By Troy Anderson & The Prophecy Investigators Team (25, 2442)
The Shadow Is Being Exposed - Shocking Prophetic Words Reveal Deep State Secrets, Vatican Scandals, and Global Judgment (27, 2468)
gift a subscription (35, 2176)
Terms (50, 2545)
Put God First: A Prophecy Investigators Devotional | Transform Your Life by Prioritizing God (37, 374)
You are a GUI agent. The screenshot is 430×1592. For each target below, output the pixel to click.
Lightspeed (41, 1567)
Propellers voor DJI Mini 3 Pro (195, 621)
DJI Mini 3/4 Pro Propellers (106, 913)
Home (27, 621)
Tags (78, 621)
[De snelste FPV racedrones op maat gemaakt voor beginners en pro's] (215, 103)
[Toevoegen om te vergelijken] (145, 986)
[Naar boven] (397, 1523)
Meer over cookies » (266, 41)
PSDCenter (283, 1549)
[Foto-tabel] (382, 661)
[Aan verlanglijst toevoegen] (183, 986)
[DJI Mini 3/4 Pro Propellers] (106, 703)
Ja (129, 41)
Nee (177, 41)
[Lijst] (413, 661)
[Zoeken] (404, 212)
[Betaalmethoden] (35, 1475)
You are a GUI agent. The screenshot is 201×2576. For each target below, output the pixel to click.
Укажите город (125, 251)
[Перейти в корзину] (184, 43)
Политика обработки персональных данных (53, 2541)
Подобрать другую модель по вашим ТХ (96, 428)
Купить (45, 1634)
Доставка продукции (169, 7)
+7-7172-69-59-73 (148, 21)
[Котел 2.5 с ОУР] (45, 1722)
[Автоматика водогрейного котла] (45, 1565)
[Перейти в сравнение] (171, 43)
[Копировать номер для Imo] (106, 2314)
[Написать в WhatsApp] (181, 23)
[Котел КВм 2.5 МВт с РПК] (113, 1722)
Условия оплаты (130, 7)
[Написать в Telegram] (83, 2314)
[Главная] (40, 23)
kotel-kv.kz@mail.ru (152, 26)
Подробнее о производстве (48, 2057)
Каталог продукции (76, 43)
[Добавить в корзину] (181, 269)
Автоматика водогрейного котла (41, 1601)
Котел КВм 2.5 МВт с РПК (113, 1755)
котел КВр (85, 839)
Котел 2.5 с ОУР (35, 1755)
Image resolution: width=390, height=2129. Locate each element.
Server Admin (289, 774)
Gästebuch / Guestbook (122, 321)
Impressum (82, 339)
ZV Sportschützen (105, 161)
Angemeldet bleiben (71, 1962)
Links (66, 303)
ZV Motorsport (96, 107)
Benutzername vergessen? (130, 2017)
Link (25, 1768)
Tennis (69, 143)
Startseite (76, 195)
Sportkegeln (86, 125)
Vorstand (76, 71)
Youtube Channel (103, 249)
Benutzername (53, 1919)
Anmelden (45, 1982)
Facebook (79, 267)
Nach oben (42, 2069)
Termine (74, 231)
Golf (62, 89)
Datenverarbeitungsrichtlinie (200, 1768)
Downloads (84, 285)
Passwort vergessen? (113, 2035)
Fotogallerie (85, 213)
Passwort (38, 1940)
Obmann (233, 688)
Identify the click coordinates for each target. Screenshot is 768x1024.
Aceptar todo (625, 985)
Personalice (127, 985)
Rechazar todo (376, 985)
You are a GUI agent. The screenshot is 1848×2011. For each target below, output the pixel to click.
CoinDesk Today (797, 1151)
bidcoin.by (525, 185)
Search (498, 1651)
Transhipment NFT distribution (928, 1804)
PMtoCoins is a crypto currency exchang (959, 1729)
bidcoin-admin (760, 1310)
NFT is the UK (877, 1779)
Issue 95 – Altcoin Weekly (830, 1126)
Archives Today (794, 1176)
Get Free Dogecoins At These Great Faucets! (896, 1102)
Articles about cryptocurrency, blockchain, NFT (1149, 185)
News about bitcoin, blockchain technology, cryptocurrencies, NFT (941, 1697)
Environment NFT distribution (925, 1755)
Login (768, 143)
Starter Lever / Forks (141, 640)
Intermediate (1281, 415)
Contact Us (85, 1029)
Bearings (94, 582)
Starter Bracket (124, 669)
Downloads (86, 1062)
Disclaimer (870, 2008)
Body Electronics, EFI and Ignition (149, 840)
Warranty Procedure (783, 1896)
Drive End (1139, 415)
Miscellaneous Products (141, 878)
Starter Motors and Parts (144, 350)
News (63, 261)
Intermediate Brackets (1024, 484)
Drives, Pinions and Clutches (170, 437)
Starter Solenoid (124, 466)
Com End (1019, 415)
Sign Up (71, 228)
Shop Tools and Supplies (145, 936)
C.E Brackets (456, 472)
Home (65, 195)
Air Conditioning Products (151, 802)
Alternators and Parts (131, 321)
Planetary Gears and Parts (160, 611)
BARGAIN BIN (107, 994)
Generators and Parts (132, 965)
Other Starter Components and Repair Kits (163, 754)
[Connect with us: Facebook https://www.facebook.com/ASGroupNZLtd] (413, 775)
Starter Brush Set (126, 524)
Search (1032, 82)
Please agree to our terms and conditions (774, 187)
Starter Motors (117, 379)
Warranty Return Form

........

_TASK TO CARRY OUT:_
Every entry should be printed again exactly as it stands.

_ANSWER FOR THE TASK:_
By Troy Anderson & The Prophecy Investigators Team (25, 2442)
The Shadow Is Being Exposed - Shocking Prophetic Words Reveal Deep State Secrets, Vatican Scandals, and Global Judgment (27, 2468)
gift a subscription (35, 2176)
Terms (50, 2545)
Put God First: A Prophecy Investigators Devotional | Transform Your Life by Prioritizing God (37, 374)
You are a GUI agent. The screenshot is 430×1592. For each target below, output the pixel to click.
Lightspeed (41, 1567)
Propellers voor DJI Mini 3 Pro (195, 621)
DJI Mini 3/4 Pro Propellers (106, 913)
Home (27, 621)
Tags (78, 621)
[De snelste FPV racedrones op maat gemaakt voor beginners en pro's] (215, 103)
[Toevoegen om te vergelijken] (145, 986)
[Naar boven] (397, 1523)
Meer over cookies » (266, 41)
PSDCenter (283, 1549)
[Foto-tabel] (382, 661)
[Aan verlanglijst toevoegen] (183, 986)
[DJI Mini 3/4 Pro Propellers] (106, 703)
Ja (129, 41)
Nee (177, 41)
[Lijst] (413, 661)
[Zoeken] (404, 212)
[Betaalmethoden] (35, 1475)
You are a GUI agent. The screenshot is 201×2576. For each target below, output the pixel to click.
Укажите город (125, 251)
[Перейти в корзину] (184, 43)
Политика обработки персональных данных (53, 2541)
Подобрать другую модель по вашим ТХ (96, 428)
Купить (45, 1634)
Доставка продукции (169, 7)
+7-7172-69-59-73 (148, 21)
[Котел 2.5 с ОУР] (45, 1722)
[Автоматика водогрейного котла] (45, 1565)
[Перейти в сравнение] (171, 43)
[Копировать номер для Imo] (106, 2314)
[Написать в WhatsApp] (181, 23)
[Котел КВм 2.5 МВт с РПК] (113, 1722)
Условия оплаты (130, 7)
[Написать в Telegram] (83, 2314)
[Главная] (40, 23)
kotel-kv.kz@mail.ru (152, 26)
Подробнее о производстве (48, 2057)
Каталог продукции (76, 43)
[Добавить в корзину] (181, 269)
Автоматика водогрейного котла (41, 1601)
Котел КВм 2.5 МВт с РПК (113, 1755)
котел КВр (85, 839)
Котел 2.5 с ОУР (35, 1755)
Image resolution: width=390, height=2129. Locate each element.
Server Admin (289, 774)
Gästebuch / Guestbook (122, 321)
Impressum (82, 339)
ZV Sportschützen (105, 161)
Angemeldet bleiben (71, 1962)
Links (66, 303)
ZV Motorsport (96, 107)
Benutzername vergessen? (130, 2017)
Link (25, 1768)
Tennis (69, 143)
Startseite (76, 195)
Sportkegeln (86, 125)
Vorstand (76, 71)
Youtube Channel (103, 249)
Benutzername (53, 1919)
Anmelden (45, 1982)
Facebook (79, 267)
Nach oben (42, 2069)
Termine (74, 231)
Golf (62, 89)
Datenverarbeitungsrichtlinie (200, 1768)
Downloads (84, 285)
Passwort vergessen? (113, 2035)
Fotogallerie (85, 213)
Passwort (38, 1940)
Obmann (233, 688)
Identify the click coordinates for each target. Screenshot is 768x1024.
Aceptar todo (625, 985)
Personalice (127, 985)
Rechazar todo (376, 985)
You are a GUI agent. The screenshot is 1848×2011. For each target below, output the pixel to click.
CoinDesk Today (797, 1151)
bidcoin.by (525, 185)
Search (498, 1651)
Transhipment NFT distribution (928, 1804)
PMtoCoins is a crypto currency exchang (959, 1729)
bidcoin-admin (760, 1310)
NFT is the UK (877, 1779)
Issue 95 – Altcoin Weekly (830, 1126)
Archives Today (794, 1176)
Get Free Dogecoins At These Great Faucets! (896, 1102)
Articles about cryptocurrency, blockchain, NFT (1149, 185)
News about bitcoin, blockchain technology, cryptocurrencies, NFT (941, 1697)
Environment NFT distribution (925, 1755)
Login (768, 143)
Starter Lever / Forks (141, 640)
Intermediate (1281, 415)
Contact Us (85, 1029)
Bearings (94, 582)
Starter Bracket (124, 669)
Downloads (86, 1062)
Disclaimer (870, 2008)
Body Electronics, EFI and Ignition (149, 840)
Warranty Procedure (783, 1896)
Drive End (1139, 415)
Miscellaneous Products (141, 878)
Starter Motors and Parts (144, 350)
News (63, 261)
Intermediate Brackets (1024, 484)
Drives, Pinions and Clutches (170, 437)
Starter Solenoid (124, 466)
Com End (1019, 415)
Sign Up (71, 228)
Shop Tools and Supplies (145, 936)
C.E Brackets (456, 472)
Home (65, 195)
Air Conditioning Products (151, 802)
Alternators and Parts (131, 321)
Planetary Gears and Parts (160, 611)
BARGAIN BIN (107, 994)
Generators and Parts (132, 965)
Other Starter Components and Repair Kits (163, 754)
[Connect with us: Facebook https://www.facebook.com/ASGroupNZLtd] (413, 775)
Starter Brush Set (126, 524)
Search (1032, 82)
Please agree to our terms and conditions (774, 187)
Starter Motors (117, 379)
Warranty Return Form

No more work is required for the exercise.